> _Selected excerpt_:
══════

When a family member sustains a traumatic brain injury (TBI), panic sets in as they fight for their life. These injuries can be sustained as a result of a vehicle accident, a fall, a stroke, an assault, carbon monoxide poisoning, or meningitis. For some families, their child, their sibling, their spouse, will never quite be the same in behavior or temperament. This however manifests itself in varying degrees of intensity ranging from a shorter temper and frequent impulsive purchases, to daily aggressive outbursts, and extreme antisocial behavior.
These changes in behavior are caused by damage to areas such as the frontal and temporal lobes, the amygdala and the hippocampus which can lead to volatile emotions, impaired decision making and problem-solving skills, memory impairment, physical aggression, and impulsivity. Brain injuries introduce a whole host of issues into a person’s life, each of which can contribute to depression, OCD, or PTSD. These changes give rise to an unpredictability that has led to childhood brain injuries being cited as a risk factor for criminal activity later in life.

══════

> _Dataset extract_:
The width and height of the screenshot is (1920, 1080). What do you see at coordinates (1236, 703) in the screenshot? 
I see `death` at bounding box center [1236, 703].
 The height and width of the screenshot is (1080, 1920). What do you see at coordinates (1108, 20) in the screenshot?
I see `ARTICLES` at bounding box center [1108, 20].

══════

> _Work item 1_:
Decide whether each statement agrees with the passage on traumatic brain injury above, answering yes or no and quoting the words of the text that settle it. (a) A stroke is named as one way such an injury can be sustained. (b) The behavioral changes are described as equally intense in every case. (c) Childhood brain injuries have been cited as a risk factor for criminal activity later in life.
> _Work item 2_:
According to the passage on traumatic brain injury, damage to which brain areas causes the changes in behavior?
> _Work item 3_:
From the passage on traumatic brain injury, repeat word for word the part that opens with the words containing "These changes in" and closes with "later in life.".

> _Output 1_:
(a) Yes: "These injuries can be sustained as a result of a vehicle accident, a fall, a stroke, an assault, carbon monoxide poisoning, or meningitis."
(b) No: "This however manifests itself in varying degrees of intensity"
(c) Yes: "has led to childhood brain injuries being cited as a risk factor for criminal activity later in life"

> _Output 2_:
The frontal and temporal lobes, the amygdala and the hippocampus.

> _Output 3_:
These changes in behavior are caused by damage to areas such as the frontal and temporal lobes, the amygdala and the hippocampus which can lead to volatile emotions, impaired decision making and problem-solving skills, memory impairment, physical aggression, and impulsivity. Brain injuries introduce a whole host of issues into a person’s life, each of which can contribute to depression, OCD, or PTSD. These changes give rise to an unpredictability that has led to childhood brain injuries being cited as a risk factor for criminal activity later in life.